---- Recorded information
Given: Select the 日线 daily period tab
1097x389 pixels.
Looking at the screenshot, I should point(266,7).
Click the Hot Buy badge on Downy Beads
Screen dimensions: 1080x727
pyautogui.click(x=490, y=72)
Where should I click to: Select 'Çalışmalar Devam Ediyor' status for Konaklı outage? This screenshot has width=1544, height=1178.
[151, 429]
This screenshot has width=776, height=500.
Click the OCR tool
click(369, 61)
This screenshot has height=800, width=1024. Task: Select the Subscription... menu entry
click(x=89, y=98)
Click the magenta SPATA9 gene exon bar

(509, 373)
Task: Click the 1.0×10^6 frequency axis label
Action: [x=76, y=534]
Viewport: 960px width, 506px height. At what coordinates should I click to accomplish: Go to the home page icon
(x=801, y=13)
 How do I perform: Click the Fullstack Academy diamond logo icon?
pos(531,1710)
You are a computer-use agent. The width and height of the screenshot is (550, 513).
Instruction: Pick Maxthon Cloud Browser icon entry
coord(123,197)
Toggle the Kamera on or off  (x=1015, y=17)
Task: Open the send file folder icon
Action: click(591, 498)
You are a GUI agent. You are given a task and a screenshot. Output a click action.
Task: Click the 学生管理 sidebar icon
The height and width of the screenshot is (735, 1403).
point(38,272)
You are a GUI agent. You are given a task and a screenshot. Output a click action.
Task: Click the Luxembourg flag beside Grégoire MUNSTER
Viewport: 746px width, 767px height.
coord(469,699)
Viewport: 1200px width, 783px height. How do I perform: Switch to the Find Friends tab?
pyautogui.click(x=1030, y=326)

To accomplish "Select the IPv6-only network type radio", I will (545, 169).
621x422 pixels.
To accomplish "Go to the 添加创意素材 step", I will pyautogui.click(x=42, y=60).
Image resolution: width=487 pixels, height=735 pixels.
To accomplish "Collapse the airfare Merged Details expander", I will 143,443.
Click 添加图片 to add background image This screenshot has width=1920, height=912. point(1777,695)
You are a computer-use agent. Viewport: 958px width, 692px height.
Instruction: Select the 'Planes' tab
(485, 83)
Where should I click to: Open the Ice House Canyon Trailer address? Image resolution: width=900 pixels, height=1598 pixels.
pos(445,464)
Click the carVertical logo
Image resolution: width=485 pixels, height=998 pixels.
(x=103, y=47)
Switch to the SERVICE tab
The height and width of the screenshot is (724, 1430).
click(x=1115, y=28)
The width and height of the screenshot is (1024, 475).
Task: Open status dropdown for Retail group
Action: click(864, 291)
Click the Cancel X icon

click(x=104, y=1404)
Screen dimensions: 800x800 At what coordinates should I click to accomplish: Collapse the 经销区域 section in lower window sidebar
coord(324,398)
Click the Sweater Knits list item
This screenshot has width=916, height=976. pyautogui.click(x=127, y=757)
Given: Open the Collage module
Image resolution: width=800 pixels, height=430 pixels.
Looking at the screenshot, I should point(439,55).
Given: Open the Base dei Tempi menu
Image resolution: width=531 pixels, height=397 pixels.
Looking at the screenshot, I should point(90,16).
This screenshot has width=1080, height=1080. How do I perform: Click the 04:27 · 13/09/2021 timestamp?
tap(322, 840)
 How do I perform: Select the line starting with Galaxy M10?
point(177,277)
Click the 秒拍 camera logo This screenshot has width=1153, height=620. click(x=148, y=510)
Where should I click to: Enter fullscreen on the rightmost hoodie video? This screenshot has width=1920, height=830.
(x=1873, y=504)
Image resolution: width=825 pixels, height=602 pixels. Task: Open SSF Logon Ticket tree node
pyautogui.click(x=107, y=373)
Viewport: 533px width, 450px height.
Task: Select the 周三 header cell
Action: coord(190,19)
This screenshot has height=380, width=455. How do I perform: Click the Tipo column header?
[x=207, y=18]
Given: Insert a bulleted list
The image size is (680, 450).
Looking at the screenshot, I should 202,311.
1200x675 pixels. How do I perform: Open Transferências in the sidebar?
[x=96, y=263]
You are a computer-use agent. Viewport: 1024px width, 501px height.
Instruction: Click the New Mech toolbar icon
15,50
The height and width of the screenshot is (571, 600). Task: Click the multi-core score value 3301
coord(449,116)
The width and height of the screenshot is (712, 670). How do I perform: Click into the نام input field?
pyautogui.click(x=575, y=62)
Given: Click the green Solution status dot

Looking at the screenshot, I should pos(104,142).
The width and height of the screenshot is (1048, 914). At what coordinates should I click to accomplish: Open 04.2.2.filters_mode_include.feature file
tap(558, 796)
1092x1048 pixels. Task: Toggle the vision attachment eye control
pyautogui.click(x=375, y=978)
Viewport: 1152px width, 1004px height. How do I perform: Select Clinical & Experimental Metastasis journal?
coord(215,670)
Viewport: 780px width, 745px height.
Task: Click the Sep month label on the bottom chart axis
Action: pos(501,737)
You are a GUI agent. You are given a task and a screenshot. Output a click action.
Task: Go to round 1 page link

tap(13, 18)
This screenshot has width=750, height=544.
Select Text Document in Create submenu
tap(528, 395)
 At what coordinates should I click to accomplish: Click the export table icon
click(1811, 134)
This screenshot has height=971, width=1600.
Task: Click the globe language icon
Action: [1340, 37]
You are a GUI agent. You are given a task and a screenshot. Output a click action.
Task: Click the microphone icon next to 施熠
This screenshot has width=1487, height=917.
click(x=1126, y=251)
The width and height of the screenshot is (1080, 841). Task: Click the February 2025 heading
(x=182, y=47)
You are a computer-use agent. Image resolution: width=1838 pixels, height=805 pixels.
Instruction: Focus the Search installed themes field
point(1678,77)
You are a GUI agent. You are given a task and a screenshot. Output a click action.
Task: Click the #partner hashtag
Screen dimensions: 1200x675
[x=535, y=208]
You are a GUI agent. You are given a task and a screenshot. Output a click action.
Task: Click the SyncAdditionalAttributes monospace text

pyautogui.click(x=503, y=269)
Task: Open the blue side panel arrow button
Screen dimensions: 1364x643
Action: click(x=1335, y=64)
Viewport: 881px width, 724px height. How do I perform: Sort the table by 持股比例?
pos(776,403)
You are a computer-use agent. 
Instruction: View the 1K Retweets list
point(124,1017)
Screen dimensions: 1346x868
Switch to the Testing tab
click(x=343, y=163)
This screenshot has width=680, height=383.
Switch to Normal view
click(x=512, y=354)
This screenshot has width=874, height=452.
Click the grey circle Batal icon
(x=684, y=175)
--------
◆ Your instructions: Whenever the word "computer" shows up in a line of the entries, copy that line.

◆ Response box:
You are a computer-use agent. The width and height of the screenshot is (550, 513).
You are a computer-use agent. Viewport: 958px width, 692px height.
You are a computer-use agent. Viewport: 1024px width, 501px height.
You are a computer-use agent. Image resolution: width=1838 pixels, height=805 pixels.
You are a computer-use agent. 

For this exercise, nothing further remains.